Na agenda de bilaterais, Lula esteve com o presidente da Áustria, Alexander van der Bellen, em Nova York, para tratar da COP30, em 2025, em Belém, e da transição energética. Há empresas austríacas em buscar oportunidades de investimento no Brasil. Também esteve com o primeiro-ministro da Alemanha, Olaf Scholz; e com o primeiro-ministro da Noruega, Jonas Gahr Store, para tratar do Fundo da Amazônia, cujos recursos foram congelados durante o governo Bolsonaro. Esses encontros foram muito importantes por causa das negociações do Acordo entre o Mercosul e a União Europeia, que estava travado.

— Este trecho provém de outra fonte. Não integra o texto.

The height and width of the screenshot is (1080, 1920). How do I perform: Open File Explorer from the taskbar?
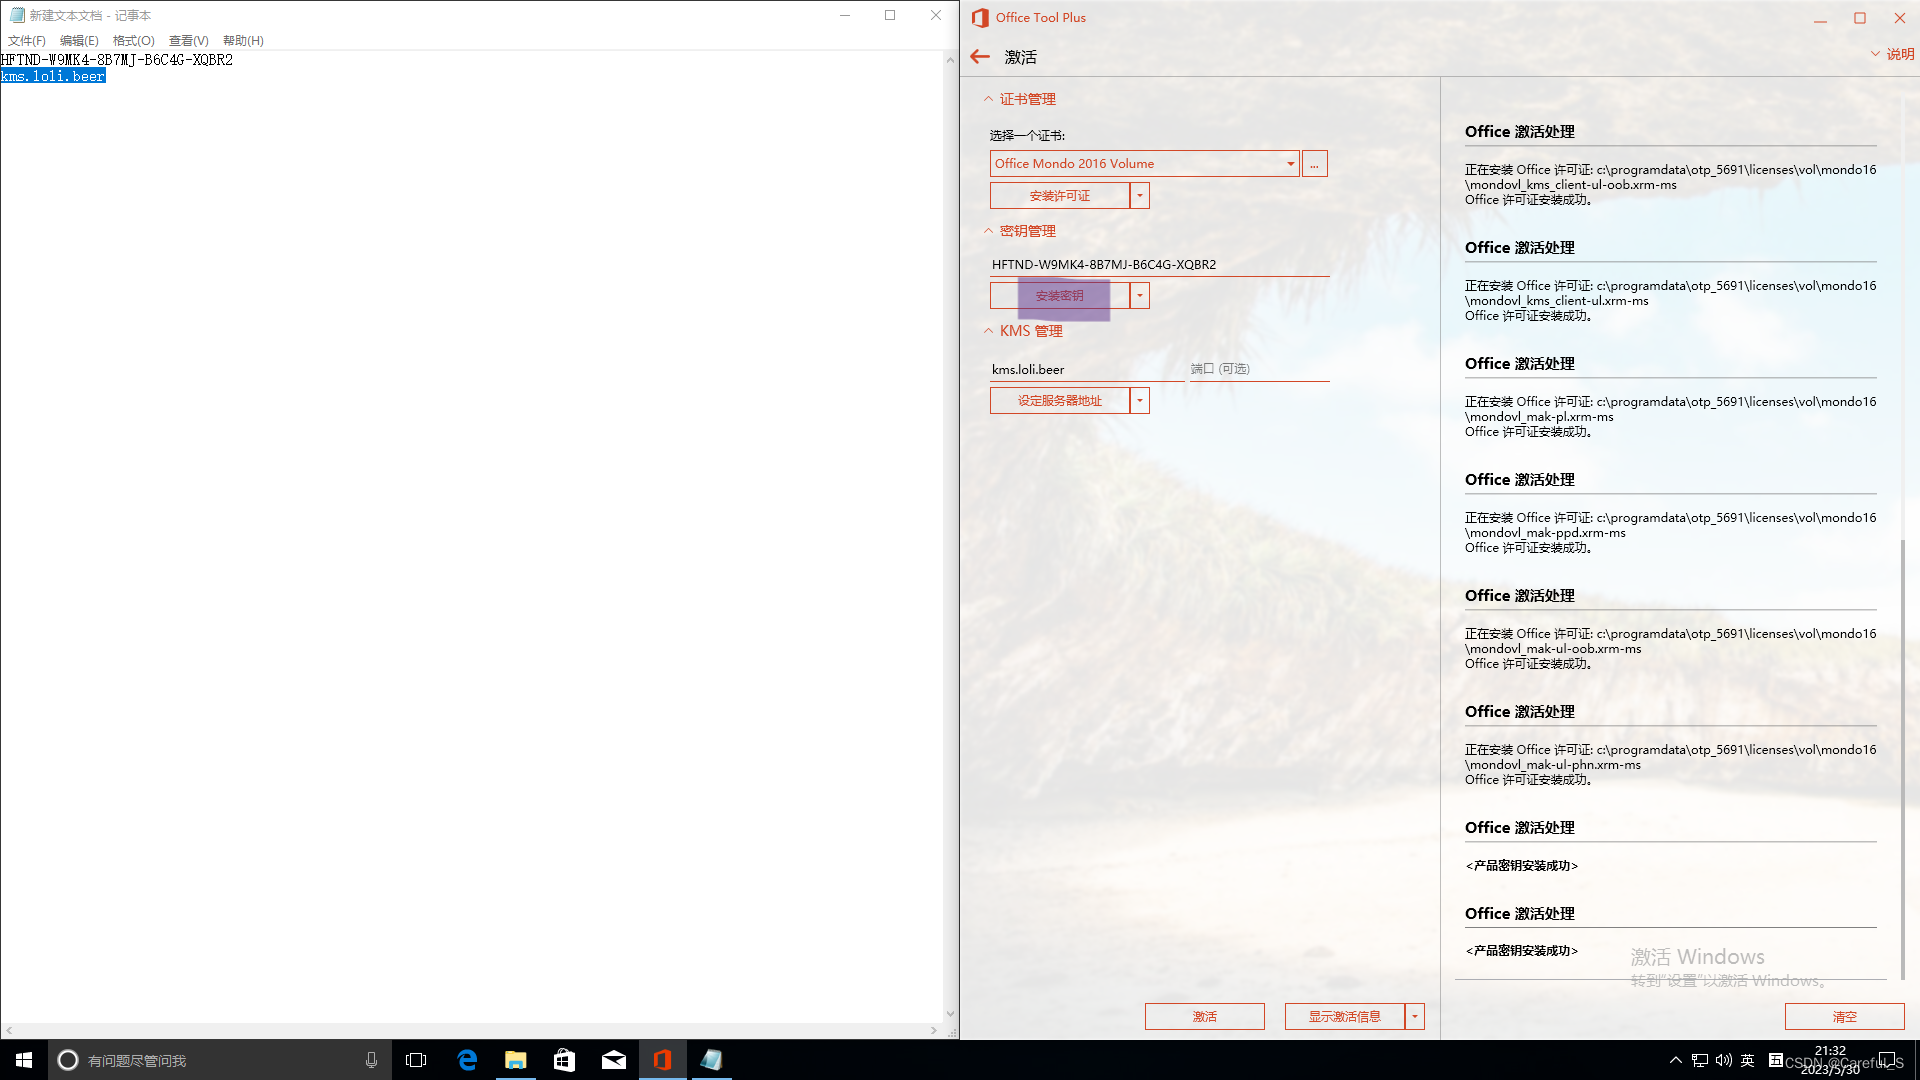coord(516,1060)
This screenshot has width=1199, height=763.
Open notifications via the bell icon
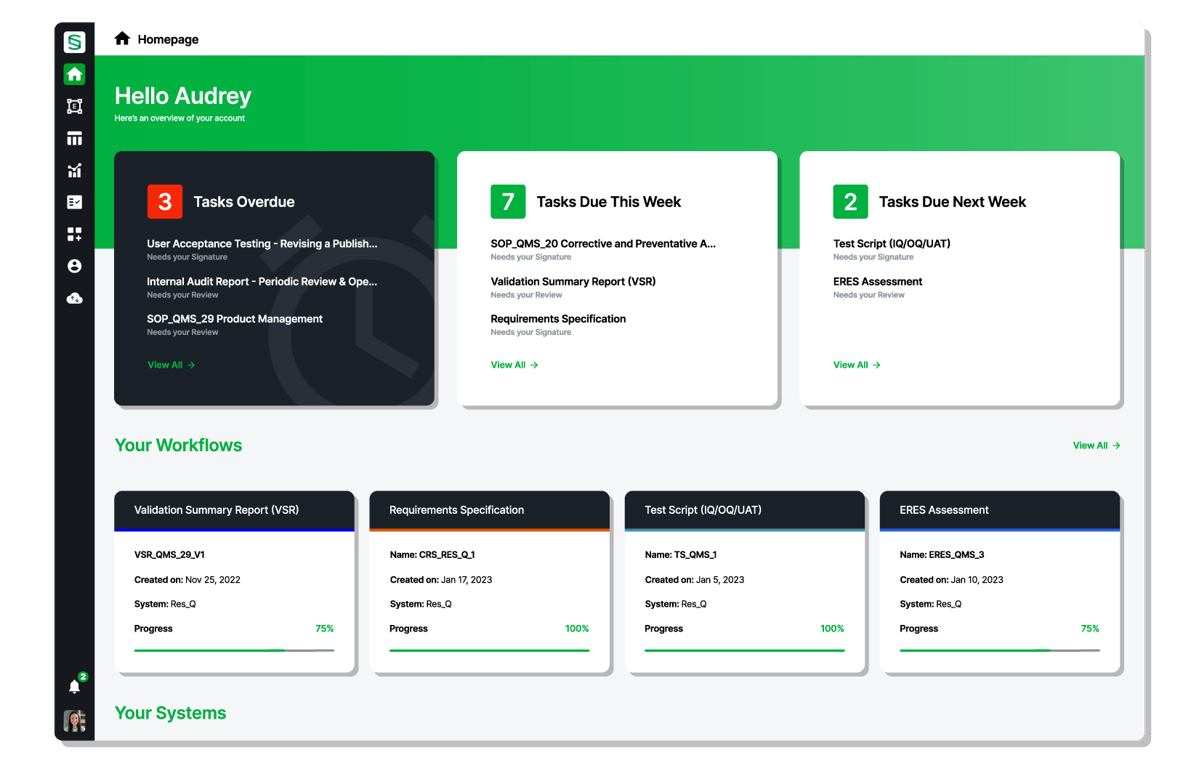[x=74, y=685]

As possibilidades de o acordo finalmente sair são reais. Uma mudança significativa ocorreu nesta semana. A União Europeia sinalizou a disposição de concluir o acordo até dezembro. Uma das razões é a guerra da Ucrânia, que está prejudicando toda a economia europeia. A resposta do Mercosul às exigências adicionais ambientais da União Europeia (UE), para conclusão do Acordo de Associação Birregional, está sendo assimilada. O bloco está disposto a levar em conta a legislação interna dos países e considerando “diferentes circunstâncias nacionais’”, mas rejeita imposição unilateral de Bruxelas.

Brasil, Argentina, Paraguai e Uruguai querem incluir um mecanismo de compensação: se o Mercosul considerar que regulamentações unilaterais europeias reduzem as concessões feitas no acordo, algo terá de ser feito logo para compensar essa situação. Na União Europeia, a resposta do Mercosul acelerou as negociações. Os 27 Estados-membros receberam o comunicado, e o presidente da Comissão de Comércio do Parlamento Europeu, Bernd Lange, anunciou que a contraproposta do Mercosul está sendo analisada: “Precisamos construir uma parceria genuína e igualitária que aborde os desafios mais urgentes de nosso tempo, inclusive o desmatamento. Só poderemos enfrentar as mudanças climáticas se estivermos de acordo e trabalharmos juntos”, declarou.

A determinação europeia é de concluir os acordos com o Mercosul, México e Austrália até o fim do ano. Como sinal de que a questão ambiental ajuda no processo, o diretor-geral de Comércio da Comissão Europeia, Rupert Schlegelmilch, retuitou uma declaração da ministra de Meio Ambiente, Marina Silva, promovendo o acordo birregional: “Reduzimos o desmatamento na Amazônia em 48% nos primeiros sete meses do ano. Portanto, o acordo de livre comércio deve ser assinado agora”. O vice-presidente executivo da UE, Valdis Dombrovskis, destacou que os acordos comerciais são mais importantes diante das mudanças geopolíticas. A União Europeia precisa reorganizar suas cadeias de suprimentos, promover segurança, bons empregos e prosperidade.